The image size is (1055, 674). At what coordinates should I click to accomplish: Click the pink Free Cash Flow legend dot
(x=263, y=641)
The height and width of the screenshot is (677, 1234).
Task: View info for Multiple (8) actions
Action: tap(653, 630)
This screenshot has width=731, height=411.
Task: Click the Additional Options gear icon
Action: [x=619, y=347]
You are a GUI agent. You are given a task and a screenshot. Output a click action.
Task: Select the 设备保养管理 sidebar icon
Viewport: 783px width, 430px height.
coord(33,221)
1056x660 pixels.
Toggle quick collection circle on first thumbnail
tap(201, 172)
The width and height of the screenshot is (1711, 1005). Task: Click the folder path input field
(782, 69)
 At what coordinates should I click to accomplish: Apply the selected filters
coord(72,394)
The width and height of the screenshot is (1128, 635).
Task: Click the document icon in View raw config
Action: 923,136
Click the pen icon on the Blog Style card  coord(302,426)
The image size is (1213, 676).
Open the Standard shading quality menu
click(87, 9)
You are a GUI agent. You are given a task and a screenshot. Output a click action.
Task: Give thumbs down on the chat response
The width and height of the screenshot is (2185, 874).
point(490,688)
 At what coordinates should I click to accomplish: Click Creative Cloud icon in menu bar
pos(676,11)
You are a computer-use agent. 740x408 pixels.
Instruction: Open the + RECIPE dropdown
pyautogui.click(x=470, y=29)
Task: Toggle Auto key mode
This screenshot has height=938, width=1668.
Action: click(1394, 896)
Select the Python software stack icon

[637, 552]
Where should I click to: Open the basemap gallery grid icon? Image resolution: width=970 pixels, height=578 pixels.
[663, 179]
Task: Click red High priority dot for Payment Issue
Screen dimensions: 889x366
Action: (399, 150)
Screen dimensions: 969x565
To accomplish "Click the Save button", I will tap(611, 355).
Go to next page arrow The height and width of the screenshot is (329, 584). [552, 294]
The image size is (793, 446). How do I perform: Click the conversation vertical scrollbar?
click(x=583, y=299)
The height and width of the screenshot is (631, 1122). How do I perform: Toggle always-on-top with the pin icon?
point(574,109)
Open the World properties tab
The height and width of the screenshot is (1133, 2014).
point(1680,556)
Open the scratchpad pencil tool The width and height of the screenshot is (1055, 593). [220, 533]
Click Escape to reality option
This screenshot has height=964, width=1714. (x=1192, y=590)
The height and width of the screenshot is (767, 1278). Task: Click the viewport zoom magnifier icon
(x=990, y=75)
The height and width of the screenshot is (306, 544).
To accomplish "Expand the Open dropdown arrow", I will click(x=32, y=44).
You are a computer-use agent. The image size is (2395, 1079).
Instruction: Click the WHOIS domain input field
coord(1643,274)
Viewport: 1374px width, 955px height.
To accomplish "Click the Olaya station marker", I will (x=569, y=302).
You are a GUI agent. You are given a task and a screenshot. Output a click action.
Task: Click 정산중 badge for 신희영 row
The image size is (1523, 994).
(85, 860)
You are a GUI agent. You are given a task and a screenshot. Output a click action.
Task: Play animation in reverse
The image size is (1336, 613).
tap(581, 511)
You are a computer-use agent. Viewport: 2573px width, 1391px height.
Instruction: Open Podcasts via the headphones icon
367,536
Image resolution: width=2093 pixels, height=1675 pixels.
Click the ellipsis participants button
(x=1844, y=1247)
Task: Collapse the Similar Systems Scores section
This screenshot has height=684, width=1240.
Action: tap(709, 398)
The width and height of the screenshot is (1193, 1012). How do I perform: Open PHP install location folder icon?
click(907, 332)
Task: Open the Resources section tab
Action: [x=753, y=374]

# # # #

→ **EXERCISE PROMPT**:
Return the whole listing above verbatim.

→ **RESPONSE TO THE EXERCISE**:
The image size is (1055, 674). At what coordinates should I click to accomplish: Click the pink Free Cash Flow legend dot
(x=263, y=641)
The height and width of the screenshot is (677, 1234).
Task: View info for Multiple (8) actions
Action: tap(653, 630)
This screenshot has width=731, height=411.
Task: Click the Additional Options gear icon
Action: [x=619, y=347]
You are a GUI agent. You are given a task and a screenshot. Output a click action.
Task: Select the 设备保养管理 sidebar icon
Viewport: 783px width, 430px height.
coord(33,221)
1056x660 pixels.
Toggle quick collection circle on first thumbnail
tap(201, 172)
The width and height of the screenshot is (1711, 1005). Task: Click the folder path input field
(782, 69)
 At what coordinates should I click to accomplish: Apply the selected filters
coord(72,394)
The width and height of the screenshot is (1128, 635).
Task: Click the document icon in View raw config
Action: 923,136
Click the pen icon on the Blog Style card  coord(302,426)
The image size is (1213, 676).
Open the Standard shading quality menu
click(87, 9)
You are a GUI agent. You are given a task and a screenshot. Output a click action.
Task: Give thumbs down on the chat response
The width and height of the screenshot is (2185, 874).
point(490,688)
 At what coordinates should I click to accomplish: Click Creative Cloud icon in menu bar
pos(676,11)
You are a computer-use agent. 740x408 pixels.
Instruction: Open the + RECIPE dropdown
pyautogui.click(x=470, y=29)
Task: Toggle Auto key mode
This screenshot has height=938, width=1668.
Action: click(1394, 896)
Select the Python software stack icon

[637, 552]
Where should I click to: Open the basemap gallery grid icon? Image resolution: width=970 pixels, height=578 pixels.
[663, 179]
Task: Click red High priority dot for Payment Issue
Screen dimensions: 889x366
Action: (399, 150)
Screen dimensions: 969x565
To accomplish "Click the Save button", I will tap(611, 355).
Go to next page arrow The height and width of the screenshot is (329, 584). [552, 294]
The image size is (793, 446). How do I perform: Click the conversation vertical scrollbar?
click(x=583, y=299)
The height and width of the screenshot is (631, 1122). How do I perform: Toggle always-on-top with the pin icon?
point(574,109)
Open the World properties tab
The height and width of the screenshot is (1133, 2014).
point(1680,556)
Open the scratchpad pencil tool The width and height of the screenshot is (1055, 593). [220, 533]
Click Escape to reality option
This screenshot has height=964, width=1714. (x=1192, y=590)
The height and width of the screenshot is (767, 1278). Task: Click the viewport zoom magnifier icon
(x=990, y=75)
The height and width of the screenshot is (306, 544).
To accomplish "Expand the Open dropdown arrow", I will click(x=32, y=44).
You are a computer-use agent. The image size is (2395, 1079).
Instruction: Click the WHOIS domain input field
coord(1643,274)
Viewport: 1374px width, 955px height.
To accomplish "Click the Olaya station marker", I will (x=569, y=302).
You are a GUI agent. You are given a task and a screenshot. Output a click action.
Task: Click 정산중 badge for 신희영 row
The image size is (1523, 994).
(85, 860)
You are a GUI agent. You are given a task and a screenshot. Output a click action.
Task: Play animation in reverse
The image size is (1336, 613).
tap(581, 511)
You are a computer-use agent. Viewport: 2573px width, 1391px height.
Instruction: Open Podcasts via the headphones icon
367,536
Image resolution: width=2093 pixels, height=1675 pixels.
Click the ellipsis participants button
(x=1844, y=1247)
Task: Collapse the Similar Systems Scores section
This screenshot has height=684, width=1240.
Action: tap(709, 398)
The width and height of the screenshot is (1193, 1012). How do I perform: Open PHP install location folder icon?
click(907, 332)
Task: Open the Resources section tab
Action: [x=753, y=374]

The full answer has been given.